I
spent thanksgiving with my father and stepmother this year. I was amazed and saddened at how old their dog
Shelby is looking. He’s fifteen now, my
dad having gotten him just before my wife and I got married. I remember the day my father brought him home,
this little black and white fur ball. He
was so skittish and shy at first, not knowing what to make of all of these new
people that were suddenly looming up around him. I remember getting down in the grass with him
so he wouldn’t feel so small and scared. Slowly, slowly he walked towards me, sniffed
me, and climbed into my lap. He curled
up in a little ball, chewing on my finger yet still watching everyone with one
eye.
Ever
since that moment, we had a bond. I
played with him all the time, trying to wear out his inexhaustible energy. Whenever we would watch movies on Friday
nights, he would lay next to me on the couch...much to my father’s
disappointment and irritation. As much
as my father likes to think that Shelby was his dog, he was wrong. He was always my dog...my boy...from that
first moment in the yard. Even when I
got married and moved away, Shelby was my dog. Whenever I would come home, he would excitedly
greet me at the door. Something he would
never do with my father. Lately, his
greetings are less exuberant than they once were, but he still stiffly lifts
himself up and comes waddling to the door to greet me. Nowadays, he has no interest in running around
or playing. He just likes to lean against
my leg while I stroke his head and that spot right behind his ears. He closes his eyes and drifts away into
blissful happiness.

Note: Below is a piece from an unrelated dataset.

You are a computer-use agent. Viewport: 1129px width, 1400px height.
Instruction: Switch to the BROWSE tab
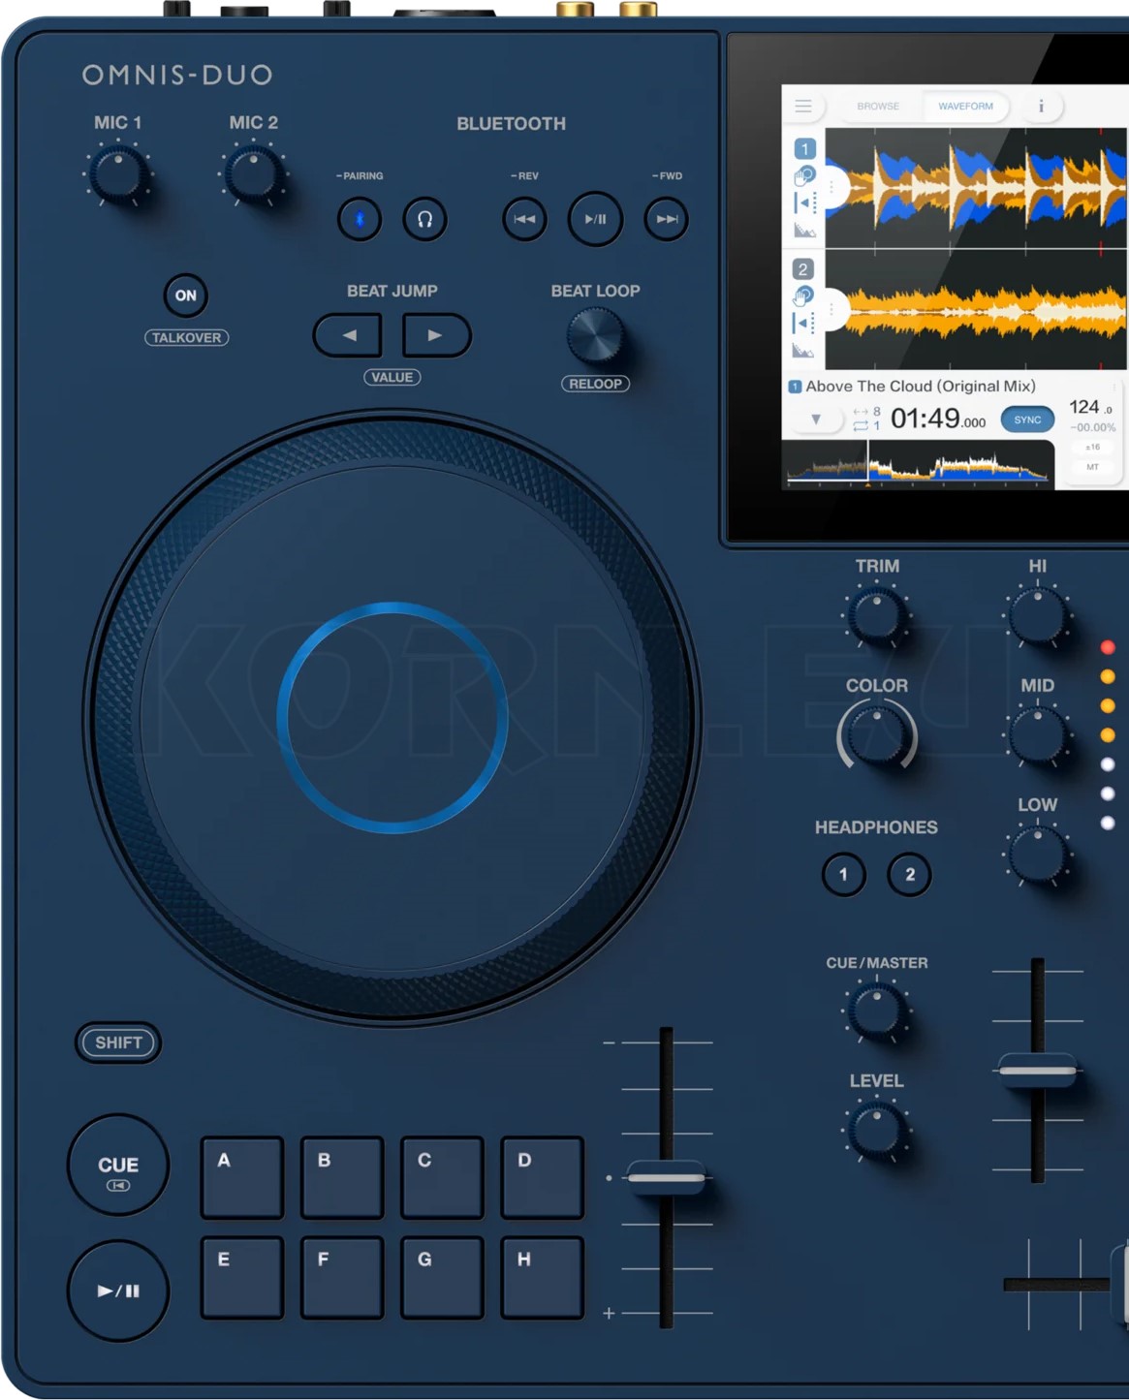pyautogui.click(x=877, y=107)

For a moment, he
doesn’t hurt anymore. For a moment, he
just relaxes into the knowledge that he is totally and completely loved.
He’s
still my boy. Maybe a little skinnier. Maybe a little grayer around the snout. But still my dog. I wish I could see him more, especially as he
nears the end. I want his last moments
to be the best, where someone always has time to stroke that spot behind his
ears that he loves so much. I want him
to always remember that I love him. My
dog. My boy.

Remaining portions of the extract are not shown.